Crystalline and Amorphous Nanomaterials in Breast Cancer Bone Metastasis
Lara Estroff (MatSci) and Claudia Fischbach-Teschl (BME).
Metastatic bone disease is a frequent cause of morbidity in patients with advanced breast cancer. Nanostructural characteristics of hydroxyapatite (Ca₁₀ (PO₄)₆(OH)₂) such as crystallinity, chemical composition, size, and aspect ratio are important for normal bone functions of the hydroxyapatite (HA) crystals. We hypothesize that the nanostructure of the biomineralized bone matrix, a composite structure of collagen fibers reinforced with nano-scale crystals of hydroxyapatite (Ca₁₀ (PO₄)₆(OH)₂), regulates bone metastasis by controlling breast cancer cell behavior. To address this hypothesis, we will integrate a 3-D polymeric scaffold based human metastasis model and synthetic hydroxyapatite (HA) nanoparticles of systematically varying composition and structure and study the functional relationships between the nano-scale characteristics of HA, mammary tumor cell behavior, and osteolytic bone metastasis.

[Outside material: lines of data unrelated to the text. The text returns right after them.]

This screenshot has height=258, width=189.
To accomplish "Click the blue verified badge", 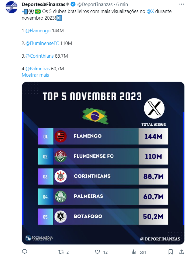I will 73,4.
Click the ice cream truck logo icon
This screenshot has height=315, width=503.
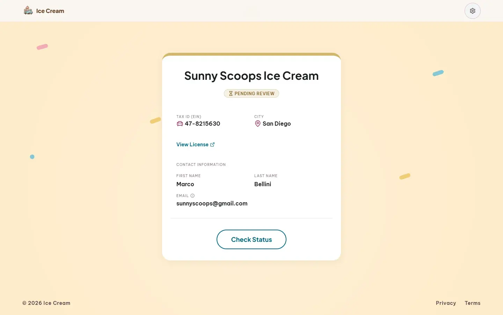click(x=28, y=11)
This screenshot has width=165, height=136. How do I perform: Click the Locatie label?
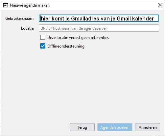[28, 28]
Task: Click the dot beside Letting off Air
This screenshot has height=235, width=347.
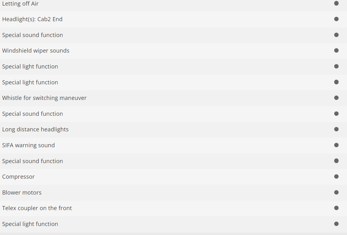Action: [336, 3]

Development of Nanometer-separation Double-tip Spectroscopic Imaging STM
Amit Lal (ECE), Eun-Ah Kim (Physics), Séamus Davis (Physics), Robert Gilmour (Biomedical Sciences)
Double-tip STM systems that would enable trans-conductance measurements over nanometer distances have been proposed for more than a decade as a next generation tool for basic research but the engineering challenges have so far prevented implementation. We propose to develop what will be the world’s first nanometer separation double-tip spectroscopic imaging STM system based on the combination of our expertise in SI-STM, nanofabrication and micro-engineering and theory of complex electronic matter and to explore its capabilities and limitations and ultimately to use it to pioneer new research directions including imaging the single electron Greens function, to determine the scattering matrix at impurity atoms, and to image the inelastic processes limiting electronic mean free path in modern complex electronic matter materials, and ultimately unravel the nature of electronic excitations in these unconventional materials. The device also will be used to image, with unprecedented spatial resolution, fundamental biological processes, including the electrical and structural events underlying ion channel dynamics in excitable cells.